Start a deck building business by following these 10 steps:
You have found the perfect business idea, and now you are ready to take the next step. There is more to starting a business than just registering it with the state. We have put together this simple guide to starting your deck building business. These steps will ensure that your new business is well planned out, registered properly and legally compliant.
Check out our How to Start a Business page.
STEP 1: Plan your business
A clear plan is essential for success as an entrepreneur. It will help you map out the specifics of your business and discover some unknowns. A few important topics to consider are:
- What are the startup and ongoing costs?
- Who is your target market?
- How much can you charge customers?
- What will you name your business?
Luckily we have done a lot of this research for you.
What are the costs involved in opening a deck building business?
Starting a deck building business can require a substantial amount of initial capital. You will need to build up your tools and equipment, such as circular and chop saws, pneumatic nail guns, screw guns, routers, air compressors, jigsaws, and handheld tools, such as planers, chisels, and hammers. You will also need some materials, such as nails, screws, and metal hardware at hand.
Additional investments include:
- A work truck or van
- A flatbed trailer for hauling equipment and supplies
- Signage for vehicles and your warehouse
- A warehouse for storing equipment and supplies, with utilities
- Insurance for the business and your workers
- A contractor’s license
- A website, cell phones, and internet for the business
What are the ongoing expenses for a deck building business?

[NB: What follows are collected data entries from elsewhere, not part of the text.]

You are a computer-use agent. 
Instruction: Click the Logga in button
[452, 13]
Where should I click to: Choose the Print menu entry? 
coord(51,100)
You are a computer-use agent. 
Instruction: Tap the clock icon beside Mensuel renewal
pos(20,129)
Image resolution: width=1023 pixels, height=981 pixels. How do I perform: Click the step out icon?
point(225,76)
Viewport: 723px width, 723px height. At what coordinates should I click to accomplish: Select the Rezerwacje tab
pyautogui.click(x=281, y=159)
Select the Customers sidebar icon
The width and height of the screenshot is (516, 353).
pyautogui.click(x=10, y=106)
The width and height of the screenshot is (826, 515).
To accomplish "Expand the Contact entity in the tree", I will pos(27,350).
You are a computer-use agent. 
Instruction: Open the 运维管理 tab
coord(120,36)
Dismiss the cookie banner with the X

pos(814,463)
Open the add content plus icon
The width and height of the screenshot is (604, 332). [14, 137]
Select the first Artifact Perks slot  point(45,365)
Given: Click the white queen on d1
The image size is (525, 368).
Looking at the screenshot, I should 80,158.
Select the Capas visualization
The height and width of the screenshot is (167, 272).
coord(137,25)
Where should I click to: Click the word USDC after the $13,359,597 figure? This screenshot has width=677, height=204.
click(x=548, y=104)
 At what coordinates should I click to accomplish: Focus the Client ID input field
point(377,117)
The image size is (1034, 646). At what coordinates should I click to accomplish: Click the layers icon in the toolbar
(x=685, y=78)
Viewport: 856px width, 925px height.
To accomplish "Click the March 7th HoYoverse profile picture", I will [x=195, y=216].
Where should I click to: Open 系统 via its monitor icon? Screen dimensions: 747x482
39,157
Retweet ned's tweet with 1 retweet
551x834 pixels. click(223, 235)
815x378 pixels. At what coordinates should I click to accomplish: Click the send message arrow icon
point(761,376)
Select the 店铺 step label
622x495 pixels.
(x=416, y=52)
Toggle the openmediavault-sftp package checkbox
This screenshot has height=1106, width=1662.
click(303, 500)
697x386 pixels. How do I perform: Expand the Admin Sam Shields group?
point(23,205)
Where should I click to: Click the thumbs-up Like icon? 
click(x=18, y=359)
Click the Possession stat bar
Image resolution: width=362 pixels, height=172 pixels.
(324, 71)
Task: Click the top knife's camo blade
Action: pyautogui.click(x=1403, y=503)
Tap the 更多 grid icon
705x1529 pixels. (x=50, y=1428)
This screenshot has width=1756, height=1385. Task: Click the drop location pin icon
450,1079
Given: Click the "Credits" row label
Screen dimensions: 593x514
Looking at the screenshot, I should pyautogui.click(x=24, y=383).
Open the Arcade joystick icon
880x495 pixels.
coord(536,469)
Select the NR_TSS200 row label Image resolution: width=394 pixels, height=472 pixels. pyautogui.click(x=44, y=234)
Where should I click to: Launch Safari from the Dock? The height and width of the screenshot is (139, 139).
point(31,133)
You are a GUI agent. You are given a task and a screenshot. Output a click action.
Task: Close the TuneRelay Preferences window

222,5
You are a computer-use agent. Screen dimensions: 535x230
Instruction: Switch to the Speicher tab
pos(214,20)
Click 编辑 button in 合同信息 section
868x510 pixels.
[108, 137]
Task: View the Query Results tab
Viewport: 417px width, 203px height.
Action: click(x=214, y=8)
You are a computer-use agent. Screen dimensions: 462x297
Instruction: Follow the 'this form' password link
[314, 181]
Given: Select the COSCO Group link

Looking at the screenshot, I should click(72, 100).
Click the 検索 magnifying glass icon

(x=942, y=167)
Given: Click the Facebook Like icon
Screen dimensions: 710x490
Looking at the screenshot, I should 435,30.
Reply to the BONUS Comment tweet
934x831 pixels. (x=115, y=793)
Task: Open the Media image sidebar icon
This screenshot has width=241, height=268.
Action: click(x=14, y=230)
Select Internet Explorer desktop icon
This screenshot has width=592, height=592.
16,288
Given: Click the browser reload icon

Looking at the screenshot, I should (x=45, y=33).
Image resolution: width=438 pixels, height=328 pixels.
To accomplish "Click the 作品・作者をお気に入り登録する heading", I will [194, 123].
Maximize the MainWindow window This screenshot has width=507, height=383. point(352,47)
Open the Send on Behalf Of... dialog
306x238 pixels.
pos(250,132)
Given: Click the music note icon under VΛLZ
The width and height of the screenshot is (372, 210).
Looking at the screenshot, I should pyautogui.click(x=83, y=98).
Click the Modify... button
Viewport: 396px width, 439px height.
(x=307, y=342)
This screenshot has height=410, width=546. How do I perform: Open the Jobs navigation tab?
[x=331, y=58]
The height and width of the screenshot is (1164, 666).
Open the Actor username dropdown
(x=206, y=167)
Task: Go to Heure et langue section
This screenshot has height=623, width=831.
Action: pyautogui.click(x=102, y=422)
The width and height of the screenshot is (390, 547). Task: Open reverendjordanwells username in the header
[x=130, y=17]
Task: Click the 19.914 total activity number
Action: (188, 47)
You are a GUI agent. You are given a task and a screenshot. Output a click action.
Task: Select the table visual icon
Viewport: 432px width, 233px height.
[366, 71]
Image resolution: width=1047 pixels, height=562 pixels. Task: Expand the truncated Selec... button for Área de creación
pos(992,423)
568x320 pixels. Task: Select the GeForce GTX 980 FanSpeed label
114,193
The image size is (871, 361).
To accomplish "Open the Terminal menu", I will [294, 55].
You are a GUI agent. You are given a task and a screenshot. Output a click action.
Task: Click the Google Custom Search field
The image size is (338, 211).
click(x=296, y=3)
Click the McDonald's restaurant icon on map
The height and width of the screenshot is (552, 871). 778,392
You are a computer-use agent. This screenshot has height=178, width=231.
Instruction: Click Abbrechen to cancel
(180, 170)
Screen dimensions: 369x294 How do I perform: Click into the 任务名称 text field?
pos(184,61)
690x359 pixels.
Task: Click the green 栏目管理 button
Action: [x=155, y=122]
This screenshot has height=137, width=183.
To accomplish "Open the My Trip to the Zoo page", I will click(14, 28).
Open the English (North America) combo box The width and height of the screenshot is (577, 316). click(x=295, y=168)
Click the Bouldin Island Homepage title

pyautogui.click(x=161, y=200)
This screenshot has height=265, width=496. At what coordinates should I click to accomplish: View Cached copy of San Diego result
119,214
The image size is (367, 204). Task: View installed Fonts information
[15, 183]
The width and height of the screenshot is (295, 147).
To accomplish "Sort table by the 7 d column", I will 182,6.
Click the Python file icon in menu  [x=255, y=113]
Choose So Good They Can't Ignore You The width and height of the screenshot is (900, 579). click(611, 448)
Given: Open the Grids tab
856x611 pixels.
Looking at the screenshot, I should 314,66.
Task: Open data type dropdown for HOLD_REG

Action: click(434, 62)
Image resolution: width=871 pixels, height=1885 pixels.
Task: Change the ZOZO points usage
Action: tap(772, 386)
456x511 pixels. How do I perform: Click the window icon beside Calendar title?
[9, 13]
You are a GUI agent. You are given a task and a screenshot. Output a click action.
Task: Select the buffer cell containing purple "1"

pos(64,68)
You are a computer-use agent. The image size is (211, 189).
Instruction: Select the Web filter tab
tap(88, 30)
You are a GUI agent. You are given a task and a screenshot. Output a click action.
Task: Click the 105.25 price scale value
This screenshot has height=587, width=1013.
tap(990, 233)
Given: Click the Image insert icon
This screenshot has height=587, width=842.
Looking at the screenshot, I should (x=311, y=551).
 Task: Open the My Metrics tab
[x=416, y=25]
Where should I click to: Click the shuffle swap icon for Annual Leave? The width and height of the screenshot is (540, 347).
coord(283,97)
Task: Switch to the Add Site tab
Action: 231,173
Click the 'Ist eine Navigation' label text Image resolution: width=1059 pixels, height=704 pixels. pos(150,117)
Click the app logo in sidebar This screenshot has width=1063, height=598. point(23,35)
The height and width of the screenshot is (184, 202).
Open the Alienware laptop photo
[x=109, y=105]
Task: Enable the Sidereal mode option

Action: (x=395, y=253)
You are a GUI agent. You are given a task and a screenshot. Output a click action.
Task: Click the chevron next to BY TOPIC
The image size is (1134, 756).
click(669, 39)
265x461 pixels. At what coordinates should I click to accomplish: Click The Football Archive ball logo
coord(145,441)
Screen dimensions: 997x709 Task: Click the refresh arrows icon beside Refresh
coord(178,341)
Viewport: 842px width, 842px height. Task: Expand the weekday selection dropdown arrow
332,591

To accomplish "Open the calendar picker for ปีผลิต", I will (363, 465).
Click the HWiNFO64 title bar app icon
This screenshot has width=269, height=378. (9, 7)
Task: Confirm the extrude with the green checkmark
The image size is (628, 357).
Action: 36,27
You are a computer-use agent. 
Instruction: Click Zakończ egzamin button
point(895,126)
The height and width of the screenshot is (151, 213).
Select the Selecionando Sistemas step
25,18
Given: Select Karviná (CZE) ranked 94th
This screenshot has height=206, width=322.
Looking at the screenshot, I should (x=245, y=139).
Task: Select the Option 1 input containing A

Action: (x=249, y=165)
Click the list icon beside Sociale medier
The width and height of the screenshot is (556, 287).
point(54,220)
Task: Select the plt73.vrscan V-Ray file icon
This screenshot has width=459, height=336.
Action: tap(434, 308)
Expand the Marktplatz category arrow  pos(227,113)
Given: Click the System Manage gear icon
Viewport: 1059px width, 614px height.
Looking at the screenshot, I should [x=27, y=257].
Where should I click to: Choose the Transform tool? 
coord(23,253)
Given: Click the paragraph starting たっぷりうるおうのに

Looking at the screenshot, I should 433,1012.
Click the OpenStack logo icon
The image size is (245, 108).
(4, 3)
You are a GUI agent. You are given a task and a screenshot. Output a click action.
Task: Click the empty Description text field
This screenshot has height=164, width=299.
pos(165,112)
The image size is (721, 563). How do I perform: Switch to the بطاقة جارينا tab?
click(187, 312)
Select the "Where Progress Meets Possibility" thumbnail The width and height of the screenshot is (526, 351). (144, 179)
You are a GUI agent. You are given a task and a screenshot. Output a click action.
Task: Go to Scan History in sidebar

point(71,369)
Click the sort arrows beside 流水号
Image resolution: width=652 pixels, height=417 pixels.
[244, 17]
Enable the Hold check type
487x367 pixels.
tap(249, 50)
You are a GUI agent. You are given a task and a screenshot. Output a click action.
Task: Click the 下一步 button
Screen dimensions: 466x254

Most expenses will fall in the materials and equipment categories, as your tools and the deck or patio materials are most often purchased. You will also see rent, insurance, and vehicle maintenance as critical values in your earning equations.
Who is the target market?
Your target market will more than likely be middle, to upper class clients, looking to add to the appeal or livability of their homes. You may also want to focus on customers looking to advertise their house for sale or as tenant rentals. The addition of an outside deck or patio can often be a relatively inexpensive addition, which will dramatically increase the overall value and appeal of the house.
How does a deck building business make money?
A deck building business generates revenue through the completion of deck and patio projects for customers.
How much can you charge customers?
Depending on the customer’s plan and requests, you will charge between $100-150 per square foot, although it’s best to research the price points for contractors and companies in your area and strive to stay competitive with the competition.
How much profit can a deck building business make?
Depending on the size of your company and the type of clients you regularly work for, a successful deck business can see earnings in the $80,000-120,000 range, annually.
How can you make your business more profitable?
When considering more profitable options, think about what extras customers mention or ask about in the initial estimating process. If your customers want more decorative designs and added wood or stone protections, you may want to consider dedicating a division of your business to remodeling, maintenance, or add-ons to already existing structures. You might also consider partial enclosures, sun shades, or pergolas as options for customers. Listen to their requests and create additional work options, since the customers are your number one concern and the key to your success.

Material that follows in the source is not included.